At least 50 journalists and photographers had gathered to bear witness. They saw their scaled bodies bent in sacrifice, these slippery martyrs of Brexit.

They had died so that a nation might live. They had placed their fishy heads in the mouth of the EU lion.

On Monday, you see, they had been betrayed. The draft text of the Brexit “transition agreement” had been published, and it appeared that post-Brexit Britain would not be gaining full autonomy over its fishing waters until 31 December 2020, not 31 March 2019. The UK’s fishing industry, whose total contribution to the British economy is slightly smaller than that of the pet insurance sector, would have to toil under the EU’s Common Fisheries Policy for 19 long months more.

This, of course, was an outrage. And just as it is said that men and women in cities are never more than six feet from a rat, wherever there is outrage you are never more than six feet from Nigel Farage.

But not all had been as brave as Nigel. Deliberately dumping two crates of haddock in the Thames is an act of questionable legality, you see. So while Jacob Rees-Mogg MP, Anne-Marie Trevelyan MP and Craig Mackinlay MP were happy to call the TV cameras to Embankment Pier at 8am to pledge their support to the UK’s suffering fishermen, they weren’t going to actually, you know, take part. They weren’t going to actually get in the little boat and chug up the Thames to upturn two coolboxes of fish into the river beneath Big Ben. Because that, that would be mad.

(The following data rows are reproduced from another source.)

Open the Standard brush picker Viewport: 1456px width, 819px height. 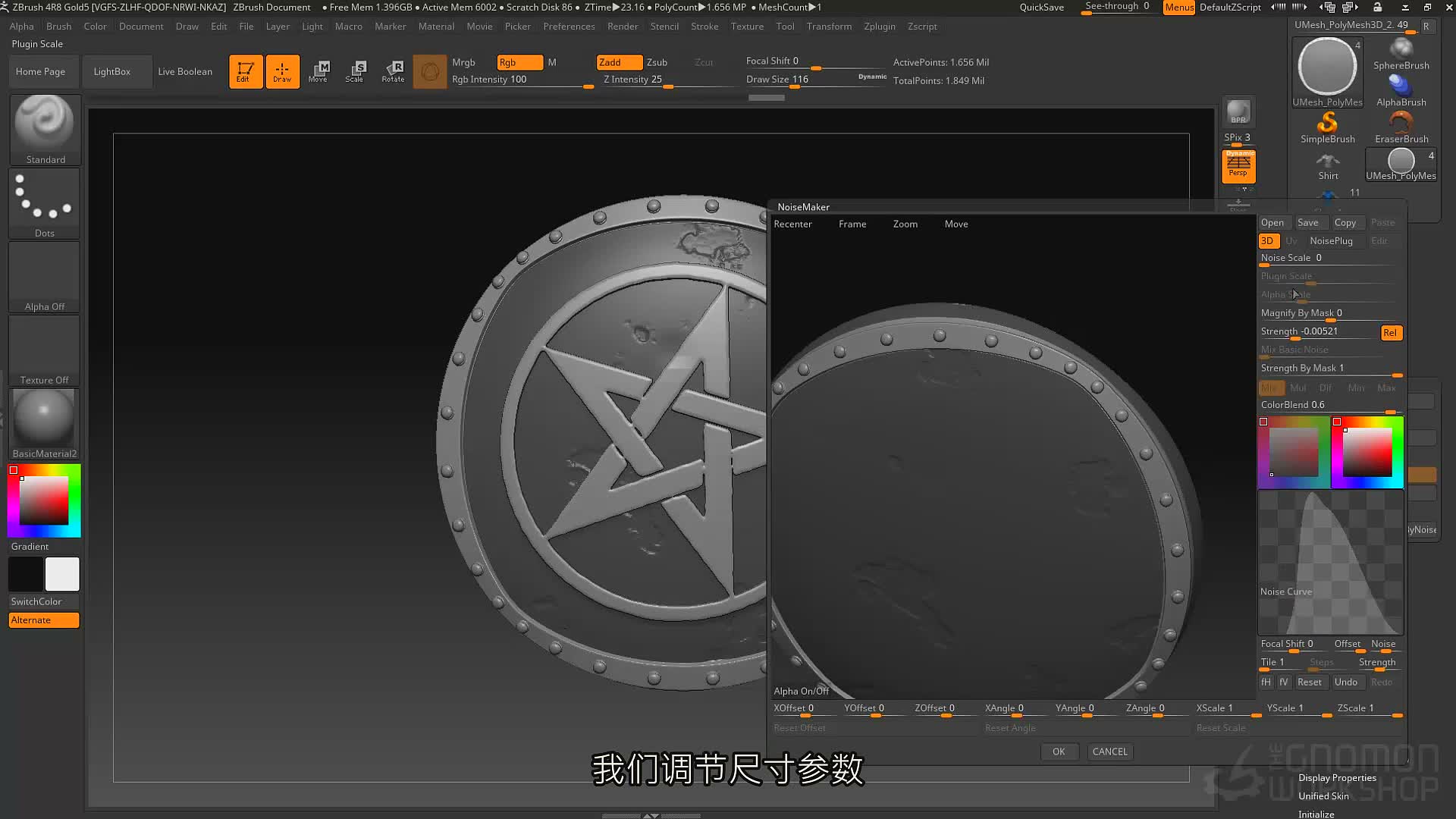click(45, 129)
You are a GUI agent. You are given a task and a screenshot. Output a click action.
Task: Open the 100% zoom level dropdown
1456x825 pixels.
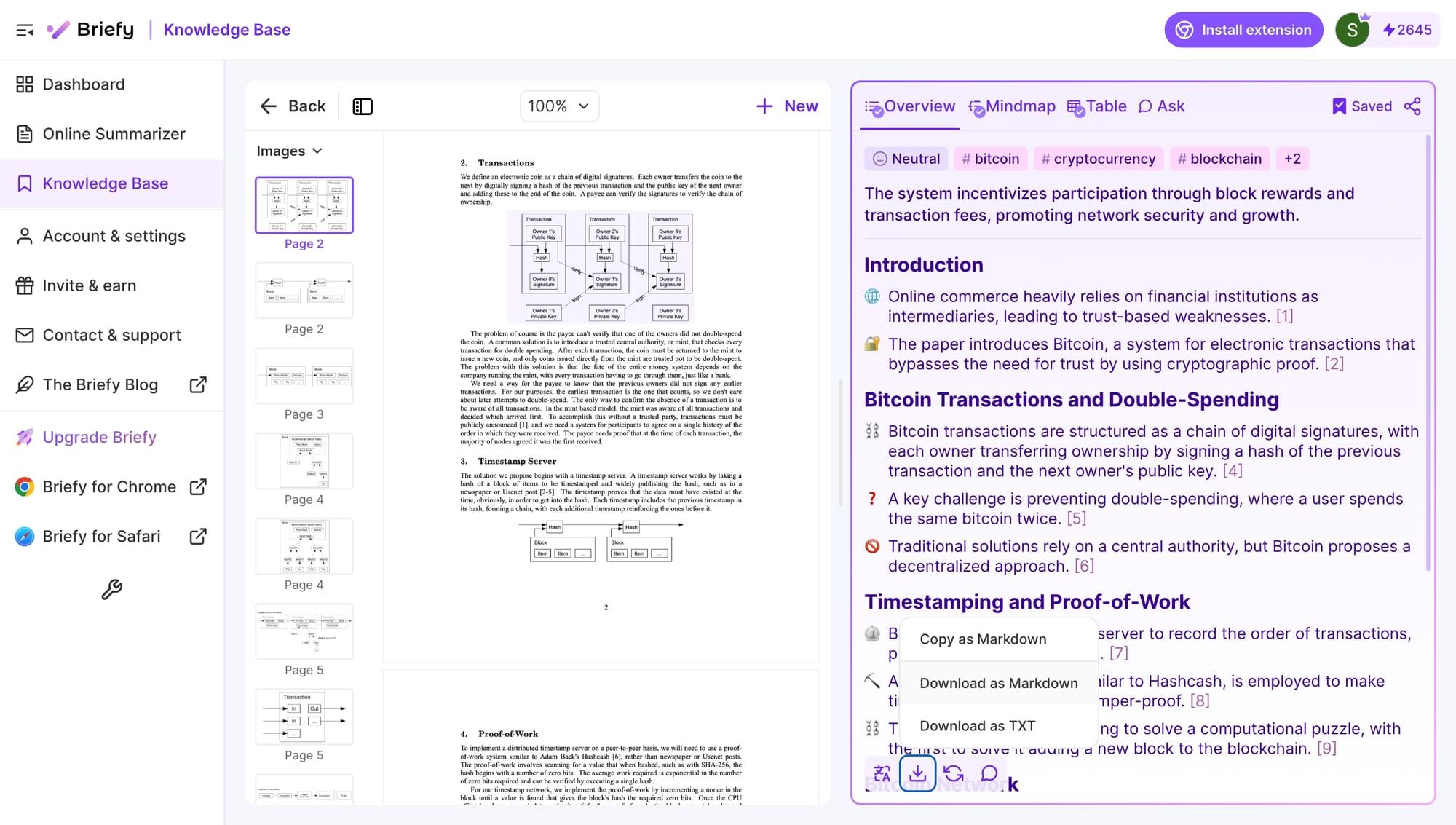click(558, 106)
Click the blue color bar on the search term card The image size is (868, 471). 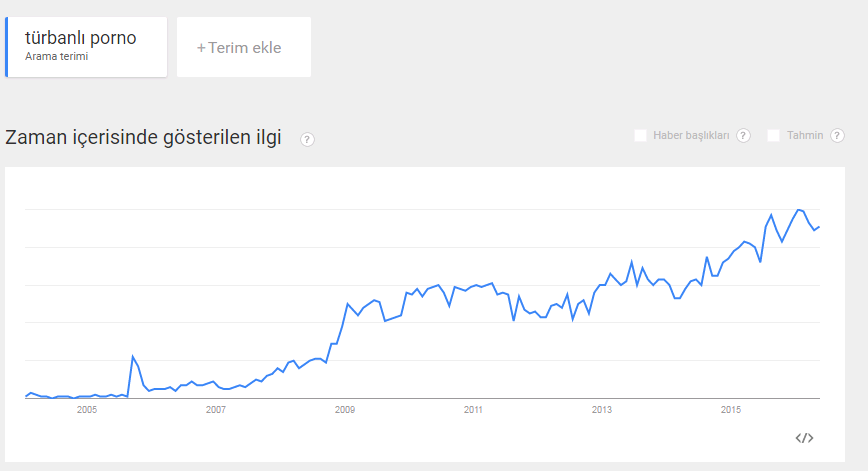pyautogui.click(x=6, y=47)
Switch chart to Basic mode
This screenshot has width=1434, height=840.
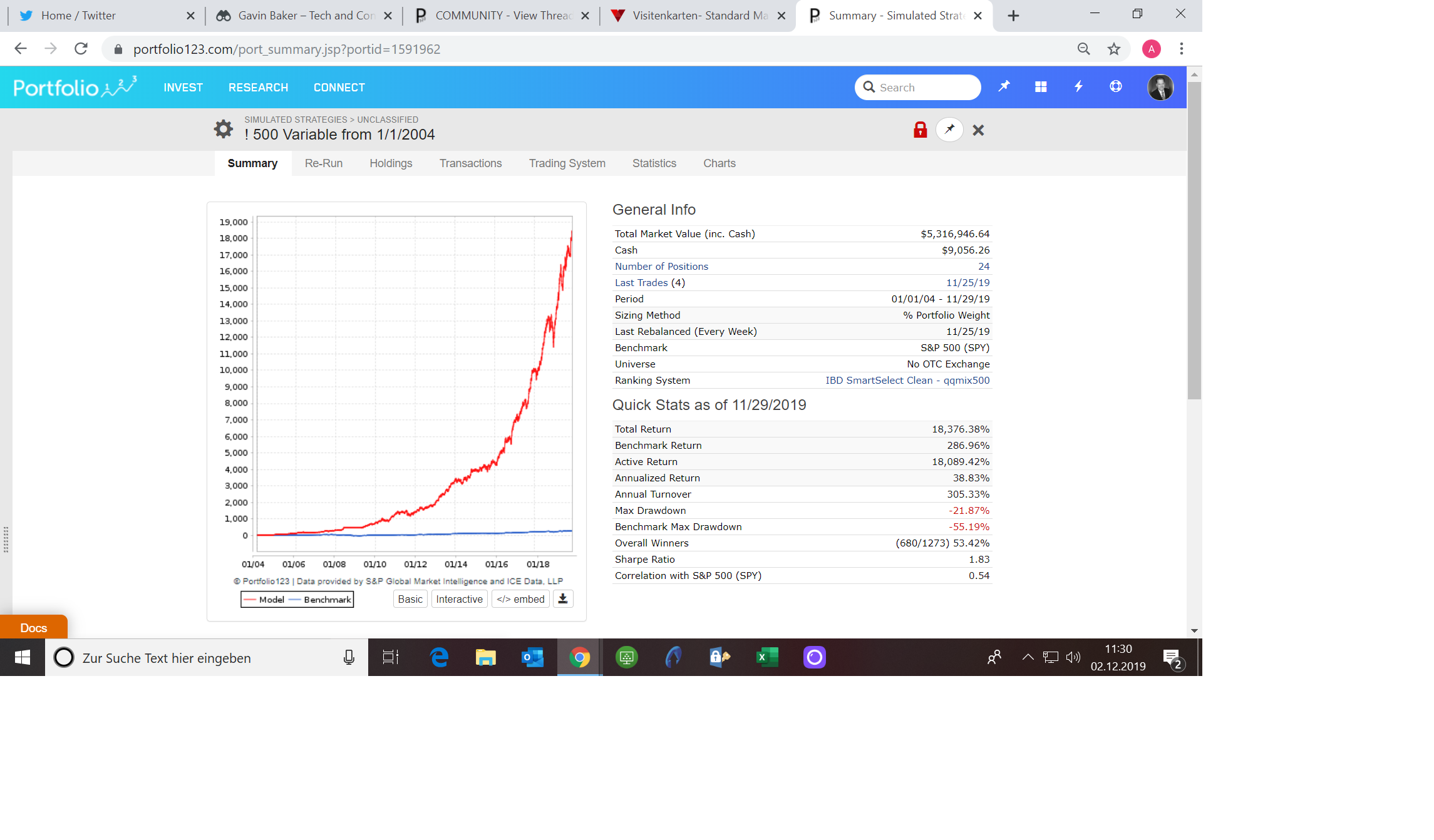tap(410, 599)
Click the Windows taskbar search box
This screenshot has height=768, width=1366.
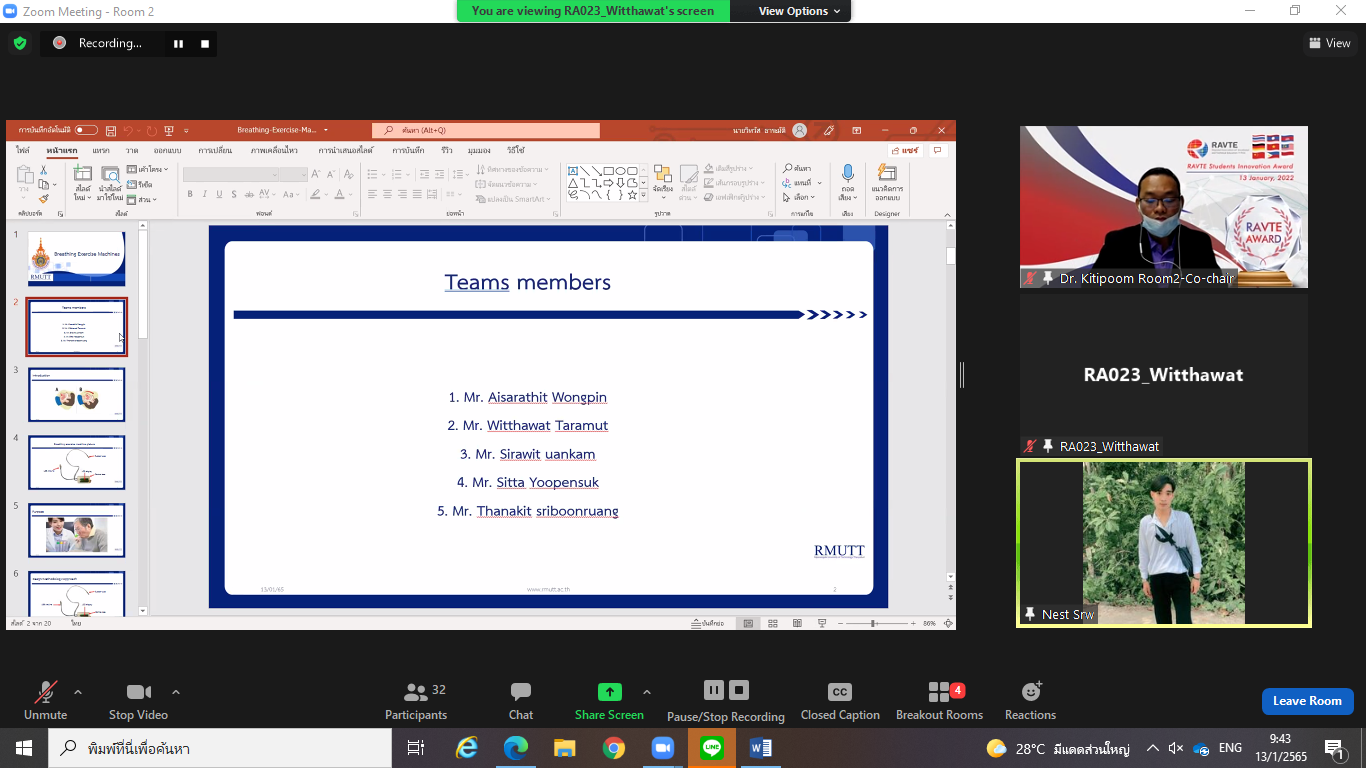pyautogui.click(x=220, y=748)
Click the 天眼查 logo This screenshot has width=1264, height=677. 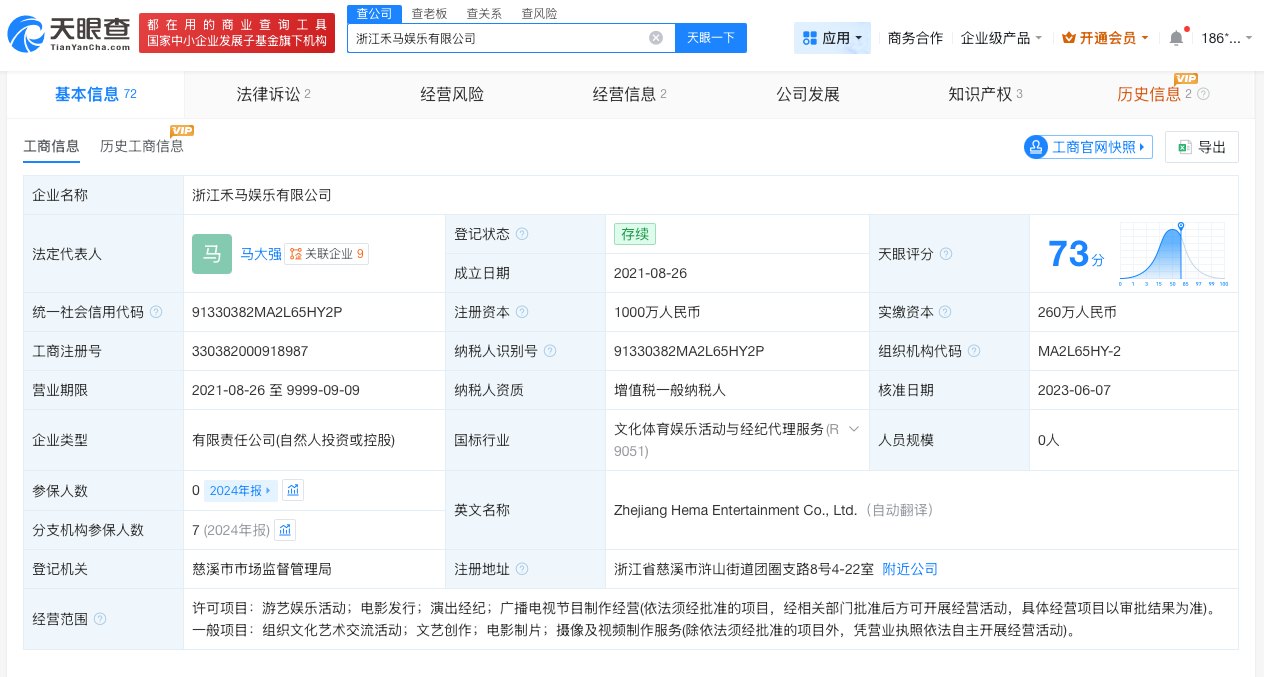tap(65, 33)
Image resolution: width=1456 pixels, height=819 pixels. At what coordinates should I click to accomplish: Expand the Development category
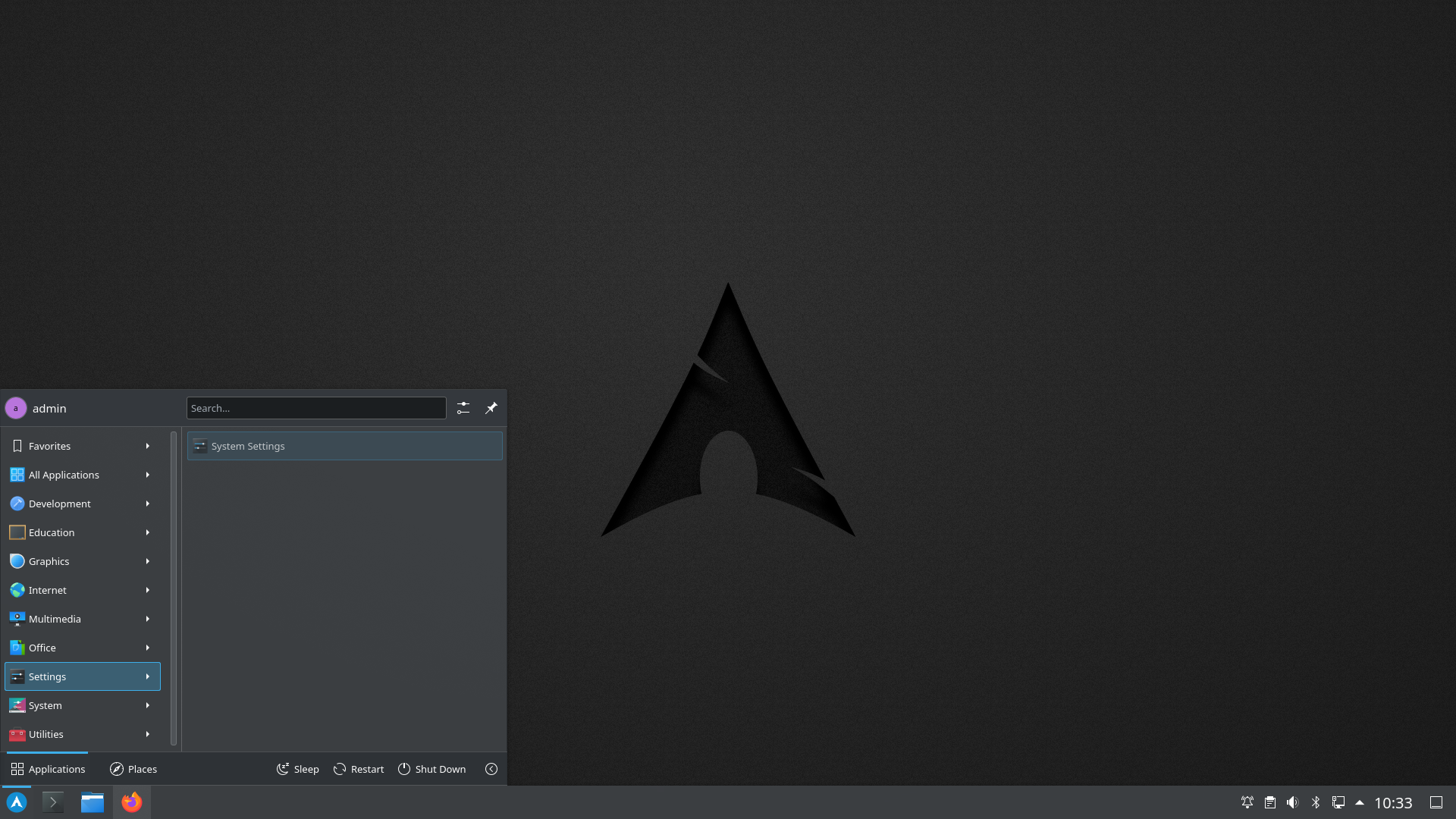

That all did not go to plan will not surprise anyone. At first, the faceless British bureaucrats of Transport for London refused the boat permission to dock at Embankment Pier, their entirely unreasonable behaviour a consequence of Embankment Pier being an everyday commuter pier where normal people go to catch a boat to work, and none of the protest admin people had, you know, got round to asking for permission.

It left this tiny vessel of flag-waving Brexiteers with nowhere to go. No route on, no route off. It moved in an aquatic holding pattern, sweeping into shore to be filmed and photographed then sweeping out again. HMS Brexit was all at sea. The up-creek-no-paddle impact assessments had not been done.

But once the fish had been dumped, the picture secured, the unending state of national lunacy restored, no one cared. Messrs Swayne and Wragg took themselves off in the direction of the House of Commons and Prime Minister’s Questions. It may even still be out there now.